Summer is here, and you have so many better things to do than toil over a hot stove. Instead, fire up the grill and enjoy this light, healthy salad. Key ingredients like spicy adobo sauce, paprika, honey, and lime give the shrimp a zesty-sweet kick, and the mix of fresh summer vegetables can be varied according to your taste or your best finds at a local farmers market. Not a shrimp eater? No problem! Sub in grilled chicken.
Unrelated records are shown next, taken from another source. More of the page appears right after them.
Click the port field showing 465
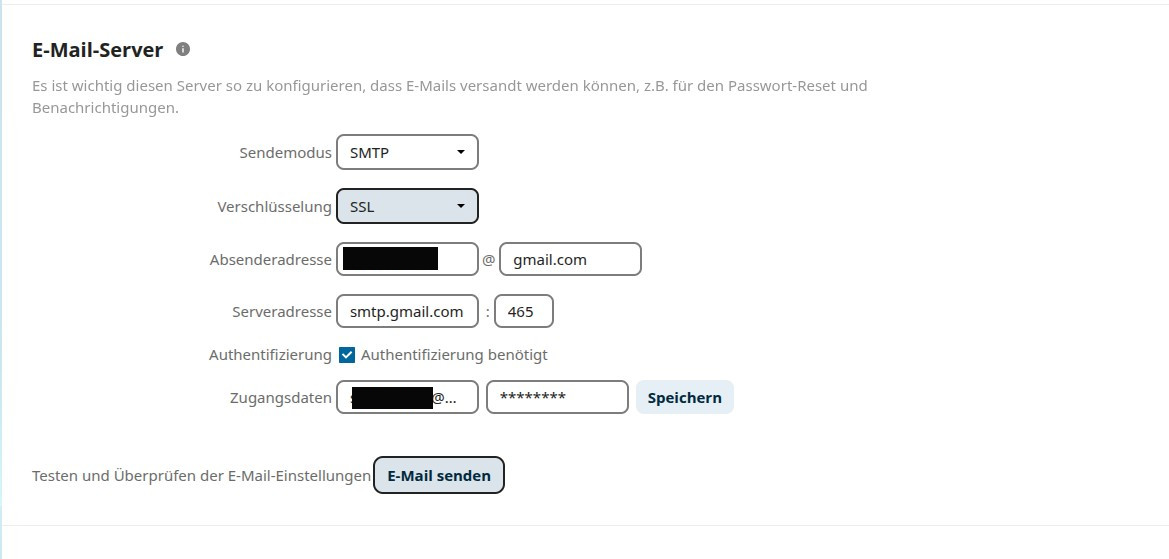 coord(523,312)
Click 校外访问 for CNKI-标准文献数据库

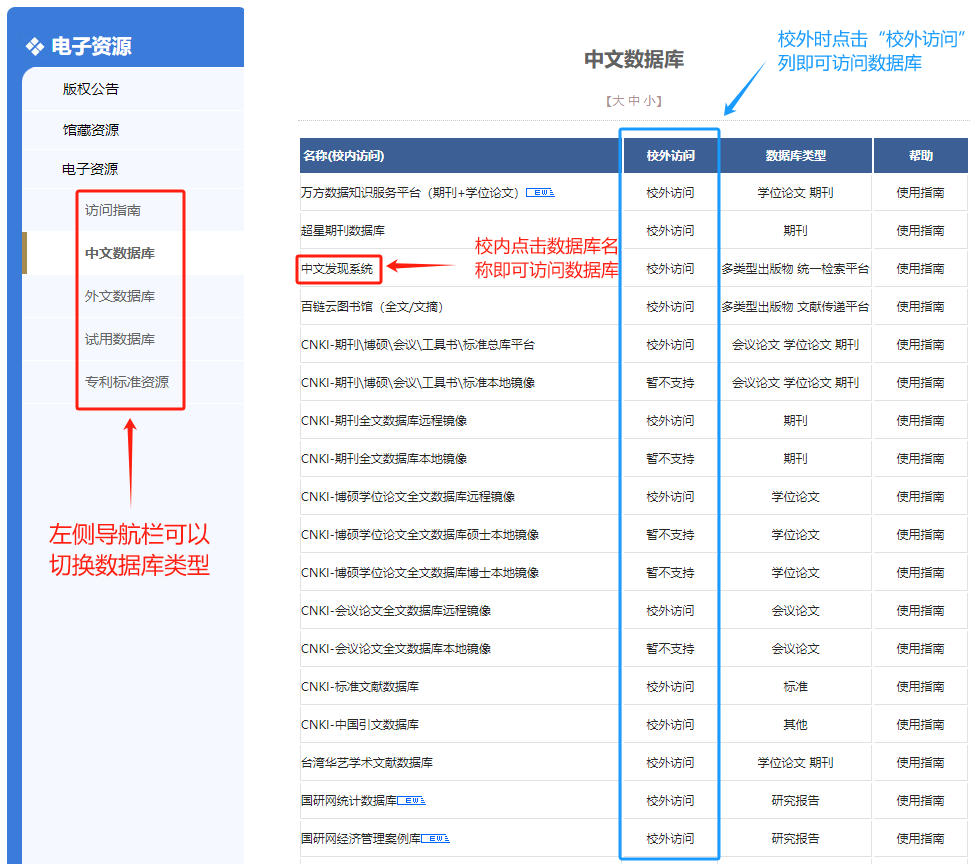point(670,687)
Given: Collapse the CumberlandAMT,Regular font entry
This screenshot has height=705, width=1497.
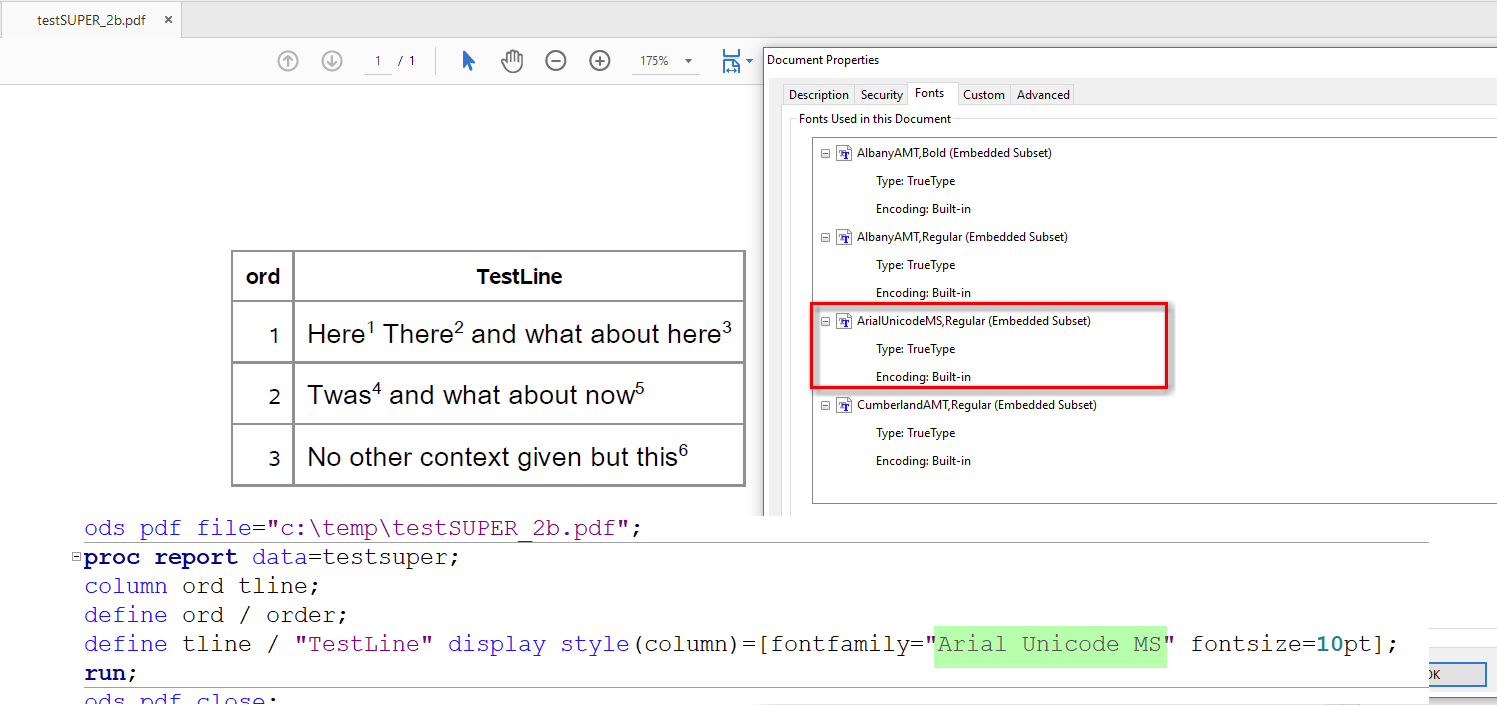Looking at the screenshot, I should pos(825,404).
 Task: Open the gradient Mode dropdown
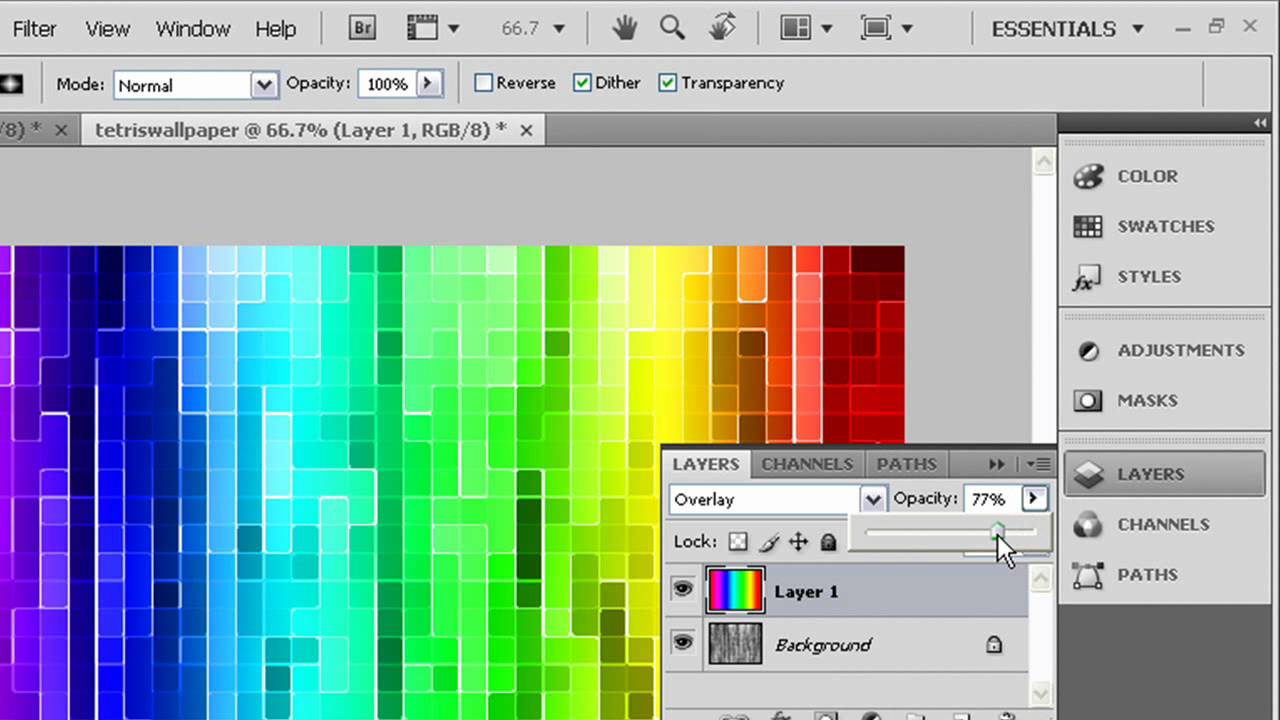click(264, 85)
This dish is endlessly customizable, so you can add it into your regular meal rotation and never get tired of it.

Servings: 6



⅓ c. olive oil

3 tbsp. lime juice

1 bunch fresh cilantro, stems removed

2 tsp. chipotle pepper in adobo sauce

¼ tsp. salt


1 tbsp. olive oil

2 tbsp. honey

1 tsp. ground cumin

1 tsp. paprika

1 tsp. garlic powder

1 lime, zested

¾ tsp. salt

½ tsp. pepper

1 lb. shrimp, peeled and deveined

1 ear of corn

5 oz. baby greens, mixed

1 c. grape tomatoes

½ c. radish, quartered

½ avocado, cubed

1 scallion, thinly sliced


  1. To make the dressing, place all the ingredients in a food processor. Process for about 1 minute until emulsified. Set aside.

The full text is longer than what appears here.